Family Mediation Law


Mediation is a process in which an impartial third party (the mediator) assists people in conflict in finding a mutually acceptable solution to their dispute. Mediation is both voluntary and confidential.


Most commonly, the parties involved in the family law situation and the mediator will be the only ones present at the mediation. At times, it may be appropriate to include additional people in the mediation such as the parties’ attorneys, counselors or, in rare circumstances, the children.


The mediator will begin the mediation by explaining the mediation process and answering any questions. The mediator will then lead a structured conversation about the issues in the case, ensuring that each participant has the opportunity to speak and to listen in a safe environment. Mediators are impartial facilitators—they do not assign blame, judge who is right or wrong, or make decisions about what should happen. The mediator’s aim is to provide a collaborative environment in which parties can creatively address their needs and those of their family to arrive at solutions that are both “do-able” and “durable.” Separate sessions may be held if the mediator feels that they will be helpful to the process. The initial mediation session is typically scheduled for a two-hour block of time, and further sessions can be scheduled as needed. Any agreements reached by the parties will be incorporated into a Memorandum of Agreement drafted by the mediator. The Memorandum of Agreement can then be converted into an enforceable agreement by the parties or their attorney(s).

What Issues Can Be Handled In a Family Mediation?

  1. Family mediation can address a number of family law issues including the following:
  2. Child custody (legal and physical)
  3. Parenting time (visitation)
  4. Child support
  5. Maintenance (alimony)
  6. Debt/asset division
  7. Pre- and post-nuptial agreements
  8. Moves out-of-state
  9. Transportation issues
  10. Communication issues
  11. Post-divorce issues
  12. Adoption
  13. School-related or discipline issues
  14. Grandparent/third-party custody

Why Choose Mediation? 

  • Mediation Allows the Parties to Control the Outcome

In mediation, the parties are in control. The parties make their own decisions about what is best. The solution is determined by people who will live with the consequences. The mediators do not impose their own views or solutions.

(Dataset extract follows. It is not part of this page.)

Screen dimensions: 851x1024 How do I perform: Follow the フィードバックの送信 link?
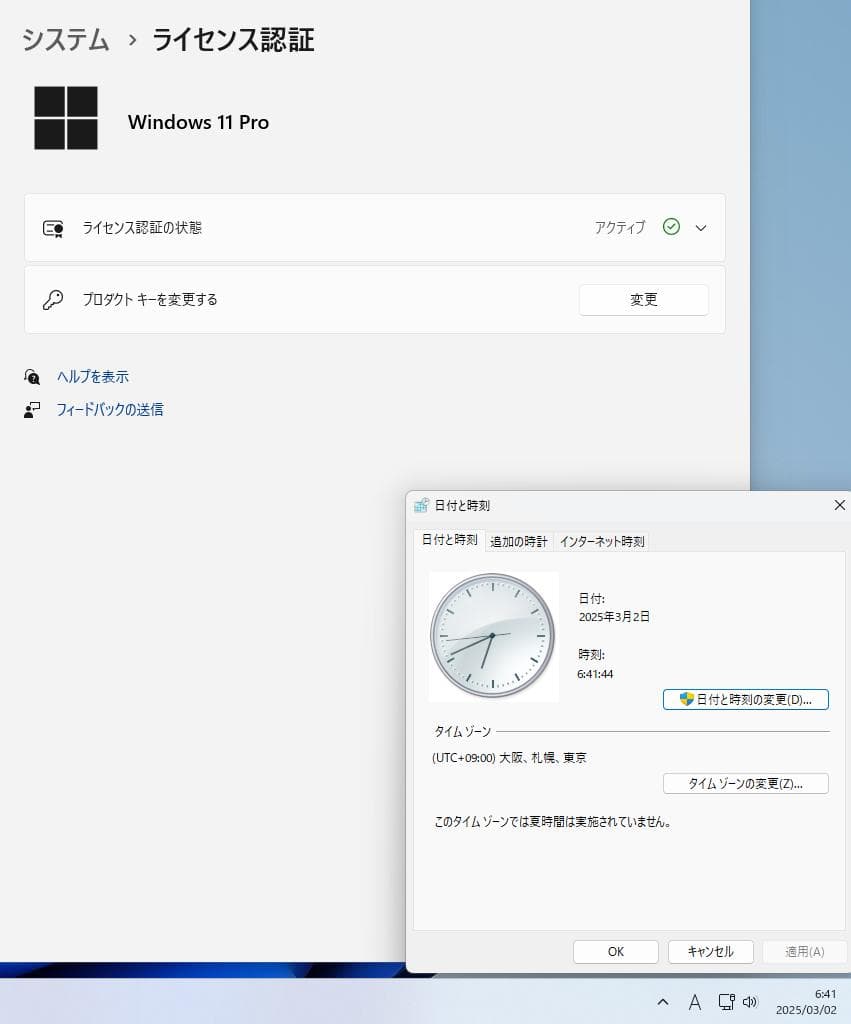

  • Mediation is Voluntary

Participants mediate only if they choose to and have the option to stop at any time.

  • Mediation is Confidential

Sessions are held in private and mediators will not disclose what is said in a mediation session, except under very rare circumstances. No records are kept of the discussion except the agreement that is reached by the participants.

  • Mediation is Quick and Convenient

We can typically schedule mediations within one to two weeks of the initial inquiry at a time and place convenient to you.

  • Mediation is Cost-Effective

The cost of mediation (which is generally the cost of the mediator) is typically far less than what you would pay if the matter went to court.

  • Mediation is Non-Adversarial

In mediation, parties work together toward a solution that everyone can accept.

  • Mediation is Respectful

Mediation fosters respect for differences in beliefs and backgrounds. Mediation helps people to preserve and maintain ongoing relationships.

  • Mediation Works!

Even if you have already tried to resolve your dispute and have been unsuccessful, try mediation. It has helped many others in resolving seemingly intractable disputes.